Ukraine: Evakuierungsbusse des Roten Kreuzes festgesetzt

Mariupol (dpa) – Mitarbeiter des Roten Kreuzes sollen am Montagabend von russischen Truppen in der ukrainischen Ortschaft Manhusch festgehalten worden sein. Das Team versuche seit Freitag, in die schwer umkämpfte Hafenstadt Mariupol zu gelangen, sagte die ukrainische Vize-Regierungschefin Iryna Wereschtschuk nach Angaben der Agentur «Ukrinform».
Es handle sich um sieben Busse, die Zivilisten entlang einer mit Russland vereinbarten Route aus Mariupol herausbringen sollten. «Busse sind in Mariupol nicht erlaubt. Die Menschen reisen nur mit ihren eigenen Autos», sagte Wereschtschuk. Trotzdem konnten am Montag Wereschtschuk zufolge 1553 Menschen die Stadt in privaten Autos verlassen. Insgesamt konnten sich am Montag demnach 3376 Menschen aus umkämpften Gebieten in der Ukraine in Sicherheit bringen. Die Angaben ließen sich nicht unabhängig prüfen.

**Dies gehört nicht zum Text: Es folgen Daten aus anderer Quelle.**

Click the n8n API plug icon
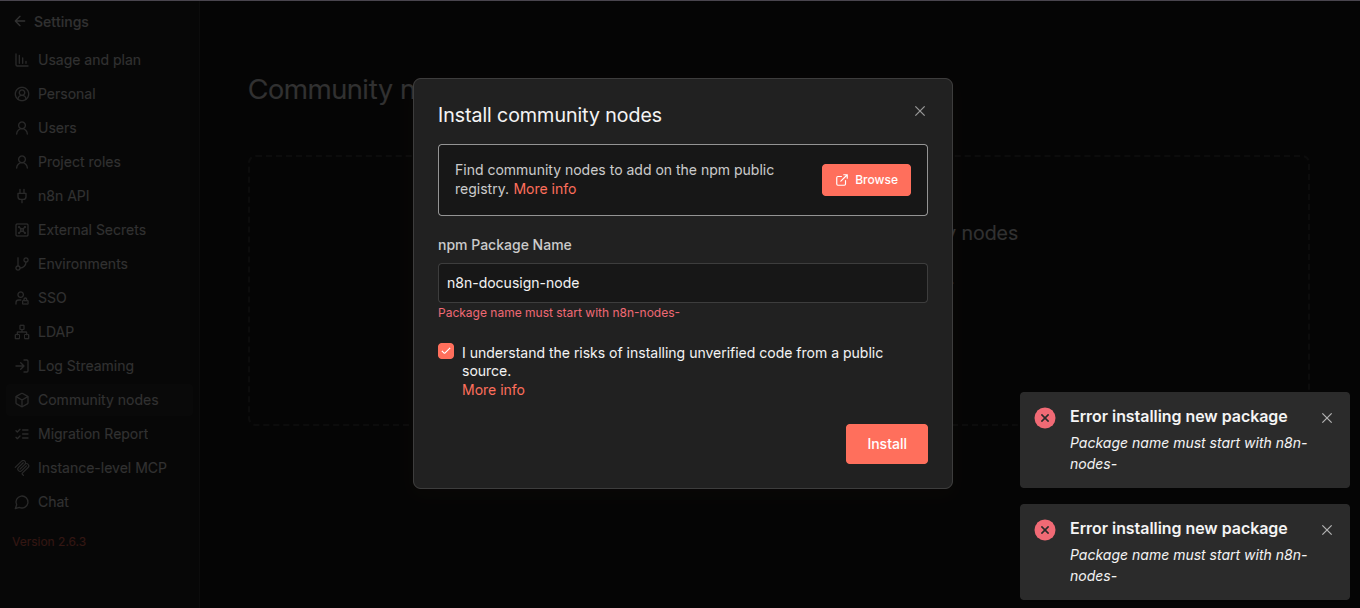 click(x=22, y=196)
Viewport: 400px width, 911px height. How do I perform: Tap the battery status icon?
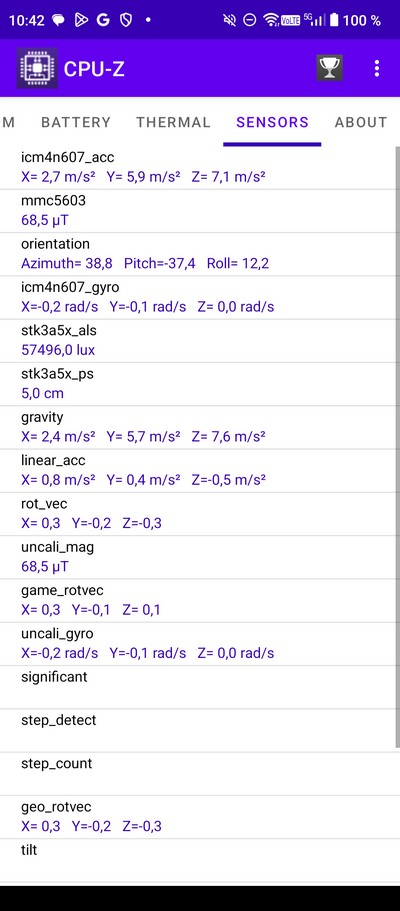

In der heftig umkämpften und größtenteils zerstörten Hafenstadt Mariupol halten sich nach Schätzungen des Bürgermeisters Wadym Bojtschenko noch etwa 130 000 Bewohner auf, wie die «Ukrajinska Prawda» berichtet. Vor dem Krieg lebten rund 440 000 Menschen in der strategisch wichtigen Industrie- und Hafenstadt am Asowschen Meer.